'Case exists for rating upgrade'

'Case exists for rating upgrade'

The Finance Ministry feels there is a case for a rating upgrade of India by at least a notch or so and agencies like Standard & Poor’s and Fitch would be conveyed this view when they visit India next month.

“I strongly believe there is a case for S&P and Fitch to upgrade. Even if it is one only notch or two notch above, but certainly there is no case for a downgrade,” DEA Secretary Arvind Mayaram said.

He said the two agencies are scheduled to come next month when the Finance Ministry will present the state of the economy to them and highlight steps  taken to contain fiscal deficit. “We are going to have discussions. Fitch and S&P will come,” he said.

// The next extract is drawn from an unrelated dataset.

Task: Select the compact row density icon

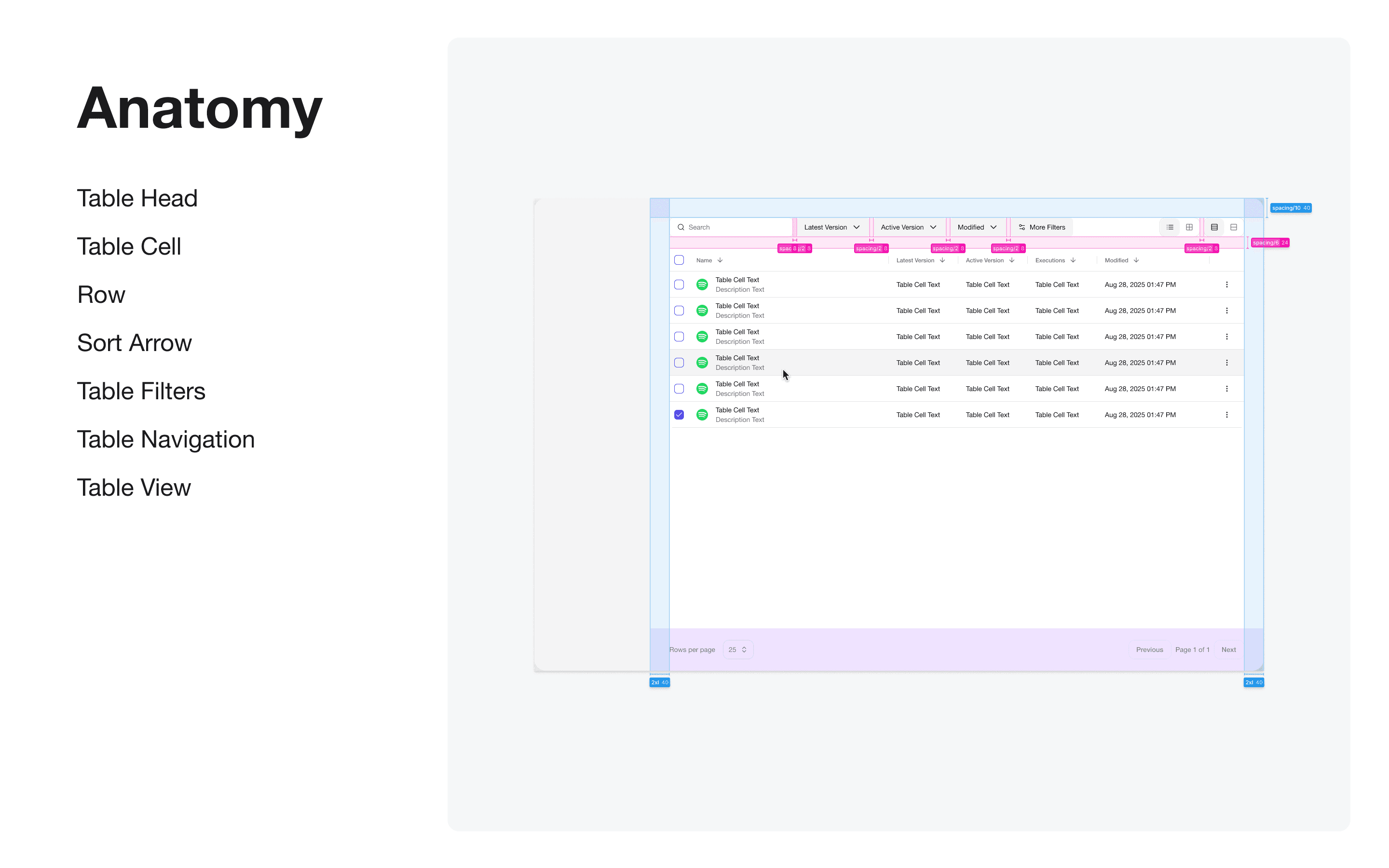Action: point(1214,227)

Both S&P and Fitch had earlier threatened to downgrade India’s credit rating as an aftermath of the expansionary policy which led to a rising fiscal deficit. After the presentation of Union Budget, S&P and Fitch had said India’s sovereign rating was unaffected but had warned that policy execution and controlling subsidies would be the key risks to look out for during the year.

“With elections due in a little more than a year, the adherence to fiscal consolidation remains encouraging,” Fitch had said. S&P termed the Budget “prudent”.Moody’s called it “credit positive.”

S&P currently rates India as ‘BBB-’, lowest in the investment grade. Any further downgrade will push India’s rating to the junk status, making it difficult and costlier for Indian entities to borrow funds overseas.

Meanwhile, in a tempered note, India Ratings, Fitch’s Indian arm, said that the worst may be over for India’s economy but uncertainty still lies ahead, and qualitative fiscal reforms are necessary to ward off any further bad news.

“This is the bottom of the pit (for the Indian economy). Whether we dig further or find steps to climb up, that is where the uncertainty lies,” its MD & CEO Atul Joshi said.

“If handled properly and executed well, then there is good news ahead,” he added. 

He however refused to comment on whether the risks still remain about a possible downgrade in India’s sovereign credit rating to ‘junk’ status, or  prospects have improved for an upgrade.